Start of Article

Using our Rubric with what is out there!

Hola a todos :)

If you guys remember our group made a rubric for our block programming language, in which we would use later on to evaluate it against other block programming languages! That time has come and this week I evaluated Scratch Jr. and MIT App Inventor with our rubric! Based on my evaluation using our rubric, Scratch Jr. had a higher score than of MIT App Inventor. Scratch Jr.’s block terms language/vocabulary match the intended user and its simplicity made it very easy to understand. In additon, the aesthetics were simple, clean, and consistent, which I found very helpful seeing as younger childeren primarly use Scratch Jr..

One of the characteristics MIT App Inventor did well on against our rubric allowing users to easily share their project in a variety of formats and manners. Overall, Scratch Jr. and MIT App Inventor scored well against our rubric and it helped me see something interesting. What I discorved is I personally enjoyed Scratch Jr. because of how the alignment of the blocks fit, horizontally. Where as with MIT App Inventor and most block programming languges, their block alignment is vertically, as how actual lines of code would look like. The reason is because reading and placing the blocks horizontally made it more readable to me, though I find the other way readable as well.

End of Article

- Task set -
1. According to the blog post on evaluating block programming languages, which tool received the higher score against the group's rubric?
2. Continue the blog post on evaluating block programming languages from its final sentence.

Start of Stored data

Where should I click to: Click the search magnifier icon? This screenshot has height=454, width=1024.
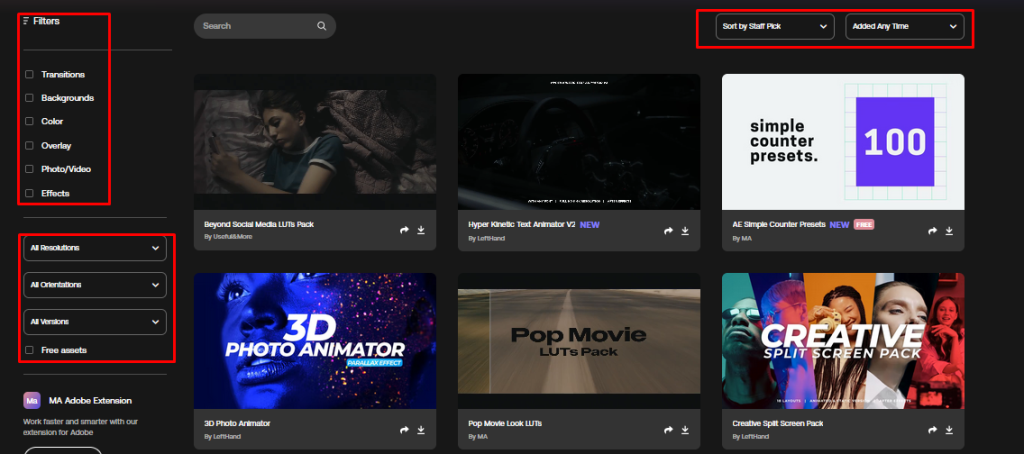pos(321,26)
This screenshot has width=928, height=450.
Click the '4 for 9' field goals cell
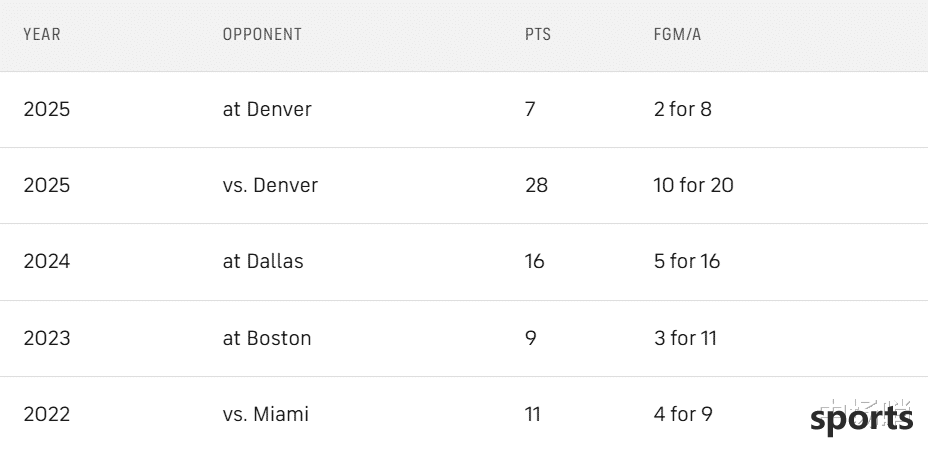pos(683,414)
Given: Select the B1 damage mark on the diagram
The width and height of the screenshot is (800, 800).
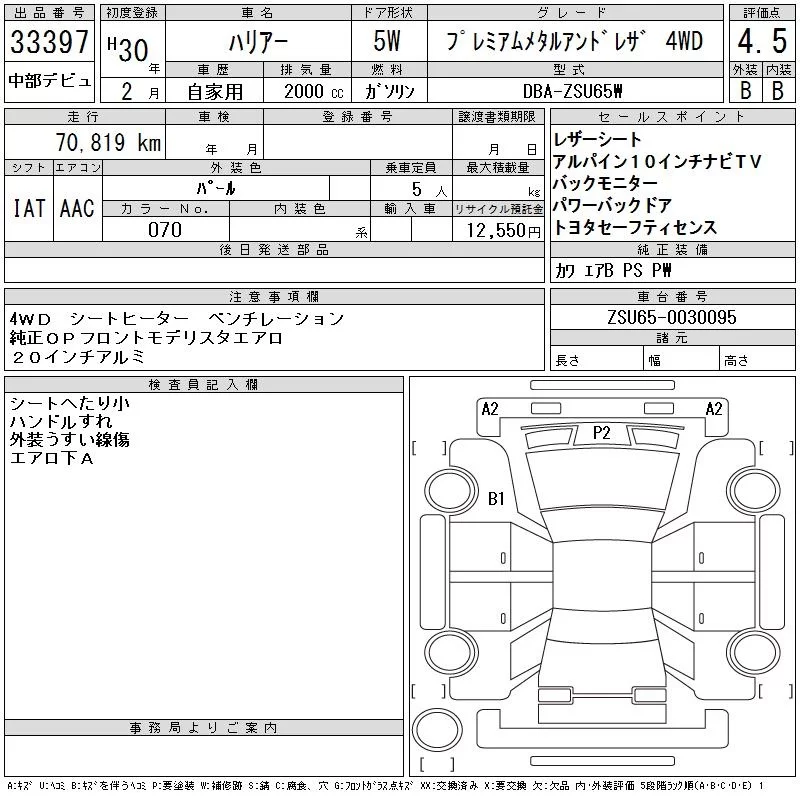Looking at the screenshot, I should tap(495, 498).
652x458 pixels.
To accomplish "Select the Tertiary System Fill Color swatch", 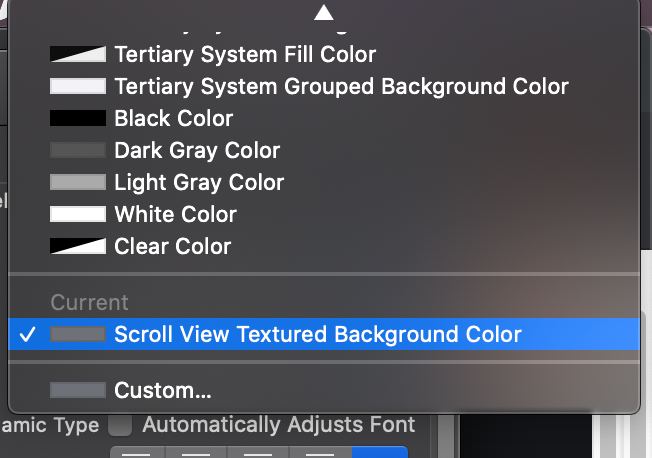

End of Stored data
Start of Stored data

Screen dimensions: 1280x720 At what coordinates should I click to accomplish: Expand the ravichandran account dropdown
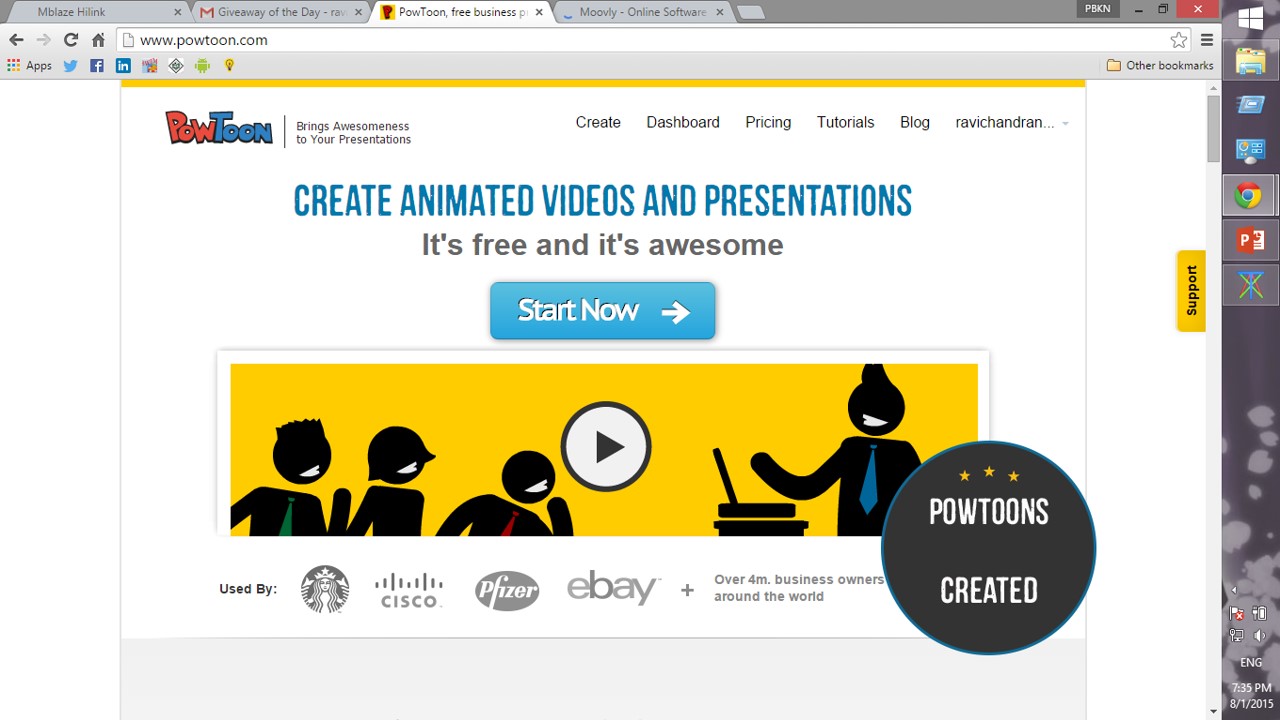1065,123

End of Stored data

- Responses to the exercise -
1. Scratch Jr.

2.
In additon to evaluating the exsisitng block programming languages, I also have started building out a basic template of where our game will be. This was quite tricky to do because of div tags and its relatives. What I mean by relatives are html things called wrapper and class, I understand them kind of but it is still something I have to look more into! Using the wrapper and the class will make the template code shorter because right now there are a whole lot of div’s! Who knew just building a basic template was harder than it sounds!

Though the struggles, I learned that in place of many of the divs in my code, using a class and wrapper will most likely significantly reduce the amount of div tags I use! In addition I learned some different techniques to use in CSS, for example at first I was writting both the HTML and CSS in an “old fashioned way”, and have learned the new way (or perhaps easier way) web developers program! For instance, I am using IntelliJ IDEA the Java IDE - JetBrains and using this IDE allows me to visually what colors I want in the CSS file instead of using #FFFF00.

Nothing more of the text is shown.